At least since the unraveling of the Roman Empire, successive Chinese dynasties have ruled over more people than any other government. China had about 428 million people in 1912, when imperial rule ended; 542 million in 1949, when the Communists took power; 1.27 billion by the year 2000; and about 1.41 billion by mid-2017. The slowing growth rate is the direct result of the one-child policy, adopted in 1979 and ended in 2015. Meanwhile, India’s population expanded from 356 million in 1950 to 1.05 billion in 2000 and to 1.31 billion in 2016.
China’s edge comes to just 7 percent, a mere 100 million people—about the population of the Philippines. And, given the reliability of short-term demographic forecasts, it’s clear that India will surpass China’s total before 2025, perhaps as early as 2023.
Meanwhile, it is fascinating to compare the two giga-states. Both countries selectively abort many girls, creating abnormal sex ratios at birth. The normal ratio is 1.06 males per one female, but India stands at 1.12, China at 1.15.
Both countries are riddled with corruption: The latest Corruption Perceptions Index, from Transparency International, puts them both at 79th place among the 176 included countries (with Denmark at the top and Somalia at the bottom). In both countries the economic inequality, as measured by the Gini index, is over 35 and (given the poor data) it might have moved much higher still. And in both countries the moneyed classes compete in ostentatious consumption, collecting expensive cars and palatial residences.
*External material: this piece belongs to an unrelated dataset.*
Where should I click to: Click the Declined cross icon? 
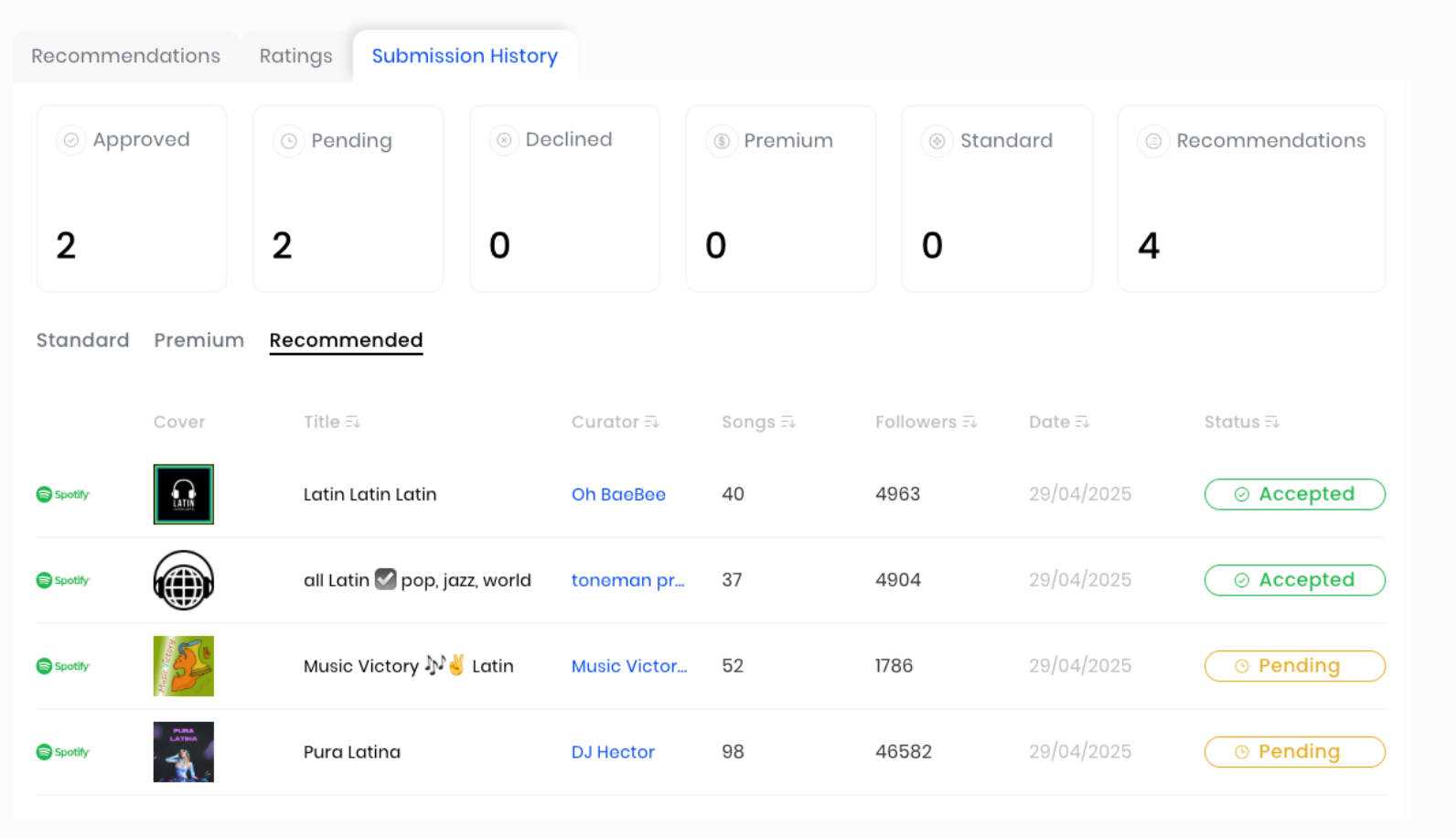click(504, 140)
Mukesh Ambani, chairman of Reliance Industries Limited, owns the world’s most expensive private residence; it has a perfect view of Mumbai’s slums.
But there are fundamental differences. Rapid economic growth since 1980 has made China by far the richer of the two, with a nominal GDP nearly five times that of India (US $11.2 trillion versus $2.3 trillion). China’s per capita average, measured in terms of purchasing power parity, was more than twice as high ($15,400 versus $6,600).
On the other hand, China is a tightly controlled one-party state run by a politburo of seven aged men, while India continues as a highly imperfect but undeniably democratic polity. Freedom House assigns India 77 points on its freedom index compared with a measly 15 points for China. The United States gets 89, Canada 99.
Another comparison is equally revealing: One of China’s top high-tech achievements is to employ ferocious censorship of the Internet; one of India’s great high-tech achievements is its disproportionate contribution to high-tech corporate leadership at home and abroad. Many Indian emigrants have risen to leadership in Silicon Valley—Sundar Pichai at Google, Satya Nadella at Microsoft, Shantanu Narayen at Adobe, and Sanjay Jha at GlobalFoundries, to name a few.
It will be fascinating to see to what extent India can replicate China’s economic success. China, for its part, must cope with its loss of the demographic dividend, manifest in an aging population. Since 2012, China’s dependency ratio—the number of people of working age divided by the number of those who are too young or too old to work—has been rising. The question is whether the country will become old before it can become truly rich.
One last complication: These two nuclear powers have yet to sign a binding treaty to end their territorial disagreement in the Himalayas. They’ve come to blows over the matter, most notably in 1962. Things can get touchy when rising powers sit athwart a disputed border.